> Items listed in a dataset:

[Start of section]

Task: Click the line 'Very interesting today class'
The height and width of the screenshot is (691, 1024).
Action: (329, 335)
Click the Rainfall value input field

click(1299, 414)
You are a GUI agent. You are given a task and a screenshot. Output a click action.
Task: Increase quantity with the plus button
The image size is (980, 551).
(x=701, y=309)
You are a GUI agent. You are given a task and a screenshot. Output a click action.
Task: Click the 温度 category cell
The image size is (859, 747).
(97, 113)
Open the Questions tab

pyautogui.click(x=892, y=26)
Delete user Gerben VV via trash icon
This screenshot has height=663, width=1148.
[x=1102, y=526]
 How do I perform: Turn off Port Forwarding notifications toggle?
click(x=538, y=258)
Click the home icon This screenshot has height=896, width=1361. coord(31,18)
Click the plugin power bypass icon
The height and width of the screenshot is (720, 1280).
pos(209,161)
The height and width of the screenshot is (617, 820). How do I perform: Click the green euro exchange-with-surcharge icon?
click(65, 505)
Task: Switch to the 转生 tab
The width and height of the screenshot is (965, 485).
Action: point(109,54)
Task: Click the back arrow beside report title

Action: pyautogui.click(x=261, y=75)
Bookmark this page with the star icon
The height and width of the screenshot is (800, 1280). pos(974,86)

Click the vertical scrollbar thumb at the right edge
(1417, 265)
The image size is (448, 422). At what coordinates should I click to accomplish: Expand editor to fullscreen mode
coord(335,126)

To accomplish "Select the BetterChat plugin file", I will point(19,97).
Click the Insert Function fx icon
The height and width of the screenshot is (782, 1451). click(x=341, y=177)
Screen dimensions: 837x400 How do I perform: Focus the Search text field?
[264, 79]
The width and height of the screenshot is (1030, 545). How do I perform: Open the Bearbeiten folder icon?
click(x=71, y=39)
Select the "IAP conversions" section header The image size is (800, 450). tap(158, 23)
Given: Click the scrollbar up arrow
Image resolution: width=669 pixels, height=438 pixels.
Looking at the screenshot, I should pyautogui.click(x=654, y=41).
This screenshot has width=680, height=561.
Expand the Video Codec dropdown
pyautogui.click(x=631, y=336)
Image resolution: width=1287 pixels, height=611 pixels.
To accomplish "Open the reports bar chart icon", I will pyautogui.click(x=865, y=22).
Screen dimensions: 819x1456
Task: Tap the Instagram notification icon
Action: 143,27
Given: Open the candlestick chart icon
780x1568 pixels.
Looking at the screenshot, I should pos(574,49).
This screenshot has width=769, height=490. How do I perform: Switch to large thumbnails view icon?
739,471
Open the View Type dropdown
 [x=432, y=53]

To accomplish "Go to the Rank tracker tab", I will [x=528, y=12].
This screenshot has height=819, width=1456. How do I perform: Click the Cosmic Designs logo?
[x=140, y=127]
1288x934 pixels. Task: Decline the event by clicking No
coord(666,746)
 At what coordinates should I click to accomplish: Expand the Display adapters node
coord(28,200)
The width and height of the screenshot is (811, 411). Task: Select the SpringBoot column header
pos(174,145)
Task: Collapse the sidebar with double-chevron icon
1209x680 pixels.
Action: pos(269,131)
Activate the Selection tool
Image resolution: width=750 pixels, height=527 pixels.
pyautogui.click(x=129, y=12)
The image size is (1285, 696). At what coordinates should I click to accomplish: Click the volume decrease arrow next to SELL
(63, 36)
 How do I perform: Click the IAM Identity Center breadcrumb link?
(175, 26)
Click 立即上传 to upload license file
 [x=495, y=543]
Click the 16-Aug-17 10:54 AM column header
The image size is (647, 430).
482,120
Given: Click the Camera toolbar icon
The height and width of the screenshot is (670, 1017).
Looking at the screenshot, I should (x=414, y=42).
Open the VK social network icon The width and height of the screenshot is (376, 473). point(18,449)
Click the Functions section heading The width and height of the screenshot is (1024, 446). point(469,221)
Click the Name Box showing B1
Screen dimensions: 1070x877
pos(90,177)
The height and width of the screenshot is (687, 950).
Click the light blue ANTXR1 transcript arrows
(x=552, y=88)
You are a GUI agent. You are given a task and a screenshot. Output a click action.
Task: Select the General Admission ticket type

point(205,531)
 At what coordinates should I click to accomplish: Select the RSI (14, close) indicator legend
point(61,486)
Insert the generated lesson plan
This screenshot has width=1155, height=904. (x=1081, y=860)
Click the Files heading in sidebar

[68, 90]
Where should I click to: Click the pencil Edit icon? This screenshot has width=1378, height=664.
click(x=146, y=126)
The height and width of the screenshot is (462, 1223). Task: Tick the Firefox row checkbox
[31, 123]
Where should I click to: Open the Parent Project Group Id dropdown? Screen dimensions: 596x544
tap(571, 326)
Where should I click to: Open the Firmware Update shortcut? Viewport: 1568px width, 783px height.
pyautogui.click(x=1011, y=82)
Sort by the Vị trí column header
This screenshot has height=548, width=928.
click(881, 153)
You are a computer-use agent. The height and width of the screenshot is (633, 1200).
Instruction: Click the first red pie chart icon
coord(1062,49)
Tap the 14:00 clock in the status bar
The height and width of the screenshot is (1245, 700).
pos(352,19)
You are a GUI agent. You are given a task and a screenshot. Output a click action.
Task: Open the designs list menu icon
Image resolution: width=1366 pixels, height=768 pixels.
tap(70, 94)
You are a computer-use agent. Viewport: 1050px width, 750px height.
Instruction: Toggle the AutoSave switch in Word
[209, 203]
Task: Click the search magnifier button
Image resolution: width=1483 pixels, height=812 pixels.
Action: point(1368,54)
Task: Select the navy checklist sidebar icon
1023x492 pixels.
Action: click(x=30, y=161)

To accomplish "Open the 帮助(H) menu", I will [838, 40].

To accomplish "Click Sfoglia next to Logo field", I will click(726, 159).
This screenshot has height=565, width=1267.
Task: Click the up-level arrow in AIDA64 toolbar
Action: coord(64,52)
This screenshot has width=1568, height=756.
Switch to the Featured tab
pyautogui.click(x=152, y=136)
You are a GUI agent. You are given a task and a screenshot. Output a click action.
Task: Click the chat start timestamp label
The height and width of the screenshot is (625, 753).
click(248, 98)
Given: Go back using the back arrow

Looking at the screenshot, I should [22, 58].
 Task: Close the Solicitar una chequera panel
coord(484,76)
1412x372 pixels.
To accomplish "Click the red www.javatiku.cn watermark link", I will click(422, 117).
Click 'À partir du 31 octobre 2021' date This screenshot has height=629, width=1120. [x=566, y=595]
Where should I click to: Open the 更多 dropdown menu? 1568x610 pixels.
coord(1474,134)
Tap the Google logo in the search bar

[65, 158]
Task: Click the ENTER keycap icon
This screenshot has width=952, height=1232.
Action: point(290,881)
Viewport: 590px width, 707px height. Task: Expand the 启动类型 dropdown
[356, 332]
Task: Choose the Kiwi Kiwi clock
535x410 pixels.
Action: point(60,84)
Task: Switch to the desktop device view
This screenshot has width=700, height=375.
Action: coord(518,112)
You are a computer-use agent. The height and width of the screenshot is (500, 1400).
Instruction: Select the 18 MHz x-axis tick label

[End of section]

Copy every record above exactly as it stands.

> Answer area:
Task: Click the line 'Very interesting today class'
The height and width of the screenshot is (691, 1024).
Action: (329, 335)
Click the Rainfall value input field

click(1299, 414)
You are a GUI agent. You are given a task and a screenshot. Output a click action.
Task: Increase quantity with the plus button
The image size is (980, 551).
(x=701, y=309)
You are a GUI agent. You are given a task and a screenshot. Output a click action.
Task: Click the 温度 category cell
The image size is (859, 747).
(97, 113)
Open the Questions tab

pyautogui.click(x=892, y=26)
Delete user Gerben VV via trash icon
This screenshot has height=663, width=1148.
[x=1102, y=526]
 How do I perform: Turn off Port Forwarding notifications toggle?
click(x=538, y=258)
Click the home icon This screenshot has height=896, width=1361. coord(31,18)
Click the plugin power bypass icon
The height and width of the screenshot is (720, 1280).
pos(209,161)
The height and width of the screenshot is (617, 820). How do I perform: Click the green euro exchange-with-surcharge icon?
click(65, 505)
Task: Switch to the 转生 tab
The width and height of the screenshot is (965, 485).
Action: point(109,54)
Task: Click the back arrow beside report title

Action: pyautogui.click(x=261, y=75)
Bookmark this page with the star icon
The height and width of the screenshot is (800, 1280). pos(974,86)

Click the vertical scrollbar thumb at the right edge
(1417, 265)
The image size is (448, 422). At what coordinates should I click to accomplish: Expand editor to fullscreen mode
coord(335,126)

To accomplish "Select the BetterChat plugin file", I will point(19,97).
Click the Insert Function fx icon
The height and width of the screenshot is (782, 1451). click(x=341, y=177)
Screen dimensions: 837x400 How do I perform: Focus the Search text field?
[264, 79]
The width and height of the screenshot is (1030, 545). How do I perform: Open the Bearbeiten folder icon?
click(x=71, y=39)
Select the "IAP conversions" section header The image size is (800, 450). tap(158, 23)
Given: Click the scrollbar up arrow
Image resolution: width=669 pixels, height=438 pixels.
Looking at the screenshot, I should pyautogui.click(x=654, y=41).
This screenshot has width=680, height=561.
Expand the Video Codec dropdown
pyautogui.click(x=631, y=336)
Image resolution: width=1287 pixels, height=611 pixels.
To accomplish "Open the reports bar chart icon", I will pyautogui.click(x=865, y=22).
Screen dimensions: 819x1456
Task: Tap the Instagram notification icon
Action: 143,27
Given: Open the candlestick chart icon
780x1568 pixels.
Looking at the screenshot, I should pos(574,49).
This screenshot has width=769, height=490. How do I perform: Switch to large thumbnails view icon?
739,471
Open the View Type dropdown
 [x=432, y=53]

To accomplish "Go to the Rank tracker tab", I will [x=528, y=12].
This screenshot has height=819, width=1456. How do I perform: Click the Cosmic Designs logo?
[x=140, y=127]
1288x934 pixels. Task: Decline the event by clicking No
coord(666,746)
 At what coordinates should I click to accomplish: Expand the Display adapters node
coord(28,200)
The width and height of the screenshot is (811, 411). Task: Select the SpringBoot column header
pos(174,145)
Task: Collapse the sidebar with double-chevron icon
1209x680 pixels.
Action: pos(269,131)
Activate the Selection tool
Image resolution: width=750 pixels, height=527 pixels.
pyautogui.click(x=129, y=12)
The image size is (1285, 696). At what coordinates should I click to accomplish: Click the volume decrease arrow next to SELL
(63, 36)
 How do I perform: Click the IAM Identity Center breadcrumb link?
(175, 26)
Click 立即上传 to upload license file
 [x=495, y=543]
Click the 16-Aug-17 10:54 AM column header
The image size is (647, 430).
482,120
Given: Click the Camera toolbar icon
The height and width of the screenshot is (670, 1017).
Looking at the screenshot, I should (x=414, y=42).
Open the VK social network icon The width and height of the screenshot is (376, 473). point(18,449)
Click the Functions section heading The width and height of the screenshot is (1024, 446). point(469,221)
Click the Name Box showing B1
Screen dimensions: 1070x877
pos(90,177)
The height and width of the screenshot is (687, 950).
Click the light blue ANTXR1 transcript arrows
(x=552, y=88)
You are a GUI agent. You are given a task and a screenshot. Output a click action.
Task: Select the General Admission ticket type

point(205,531)
 At what coordinates should I click to accomplish: Select the RSI (14, close) indicator legend
point(61,486)
Insert the generated lesson plan
This screenshot has width=1155, height=904. (x=1081, y=860)
Click the Files heading in sidebar

[68, 90]
Where should I click to: Click the pencil Edit icon? This screenshot has width=1378, height=664.
click(x=146, y=126)
The height and width of the screenshot is (462, 1223). Task: Tick the Firefox row checkbox
[31, 123]
Where should I click to: Open the Parent Project Group Id dropdown? Screen dimensions: 596x544
tap(571, 326)
Where should I click to: Open the Firmware Update shortcut? Viewport: 1568px width, 783px height.
pyautogui.click(x=1011, y=82)
Sort by the Vị trí column header
This screenshot has height=548, width=928.
click(881, 153)
You are a computer-use agent. The height and width of the screenshot is (633, 1200).
Instruction: Click the first red pie chart icon
coord(1062,49)
Tap the 14:00 clock in the status bar
The height and width of the screenshot is (1245, 700).
pos(352,19)
You are a GUI agent. You are given a task and a screenshot. Output a click action.
Task: Open the designs list menu icon
Image resolution: width=1366 pixels, height=768 pixels.
tap(70, 94)
You are a computer-use agent. Viewport: 1050px width, 750px height.
Instruction: Toggle the AutoSave switch in Word
[209, 203]
Task: Click the search magnifier button
Image resolution: width=1483 pixels, height=812 pixels.
Action: point(1368,54)
Task: Select the navy checklist sidebar icon
1023x492 pixels.
Action: click(x=30, y=161)

To accomplish "Open the 帮助(H) menu", I will [838, 40].

To accomplish "Click Sfoglia next to Logo field", I will click(726, 159).
This screenshot has height=565, width=1267.
Task: Click the up-level arrow in AIDA64 toolbar
Action: coord(64,52)
This screenshot has width=1568, height=756.
Switch to the Featured tab
pyautogui.click(x=152, y=136)
You are a GUI agent. You are given a task and a screenshot. Output a click action.
Task: Click the chat start timestamp label
The height and width of the screenshot is (625, 753).
click(248, 98)
Given: Go back using the back arrow

Looking at the screenshot, I should [22, 58].
 Task: Close the Solicitar una chequera panel
coord(484,76)
1412x372 pixels.
To accomplish "Click the red www.javatiku.cn watermark link", I will click(422, 117).
Click 'À partir du 31 octobre 2021' date This screenshot has height=629, width=1120. [x=566, y=595]
Where should I click to: Open the 更多 dropdown menu? 1568x610 pixels.
coord(1474,134)
Tap the Google logo in the search bar

[65, 158]
Task: Click the ENTER keycap icon
This screenshot has width=952, height=1232.
Action: point(290,881)
Viewport: 590px width, 707px height. Task: Expand the 启动类型 dropdown
[356, 332]
Task: Choose the Kiwi Kiwi clock
535x410 pixels.
Action: point(60,84)
Task: Switch to the desktop device view
This screenshot has width=700, height=375.
Action: coord(518,112)
You are a computer-use agent. The height and width of the screenshot is (500, 1400).
Instruction: Select the 18 MHz x-axis tick label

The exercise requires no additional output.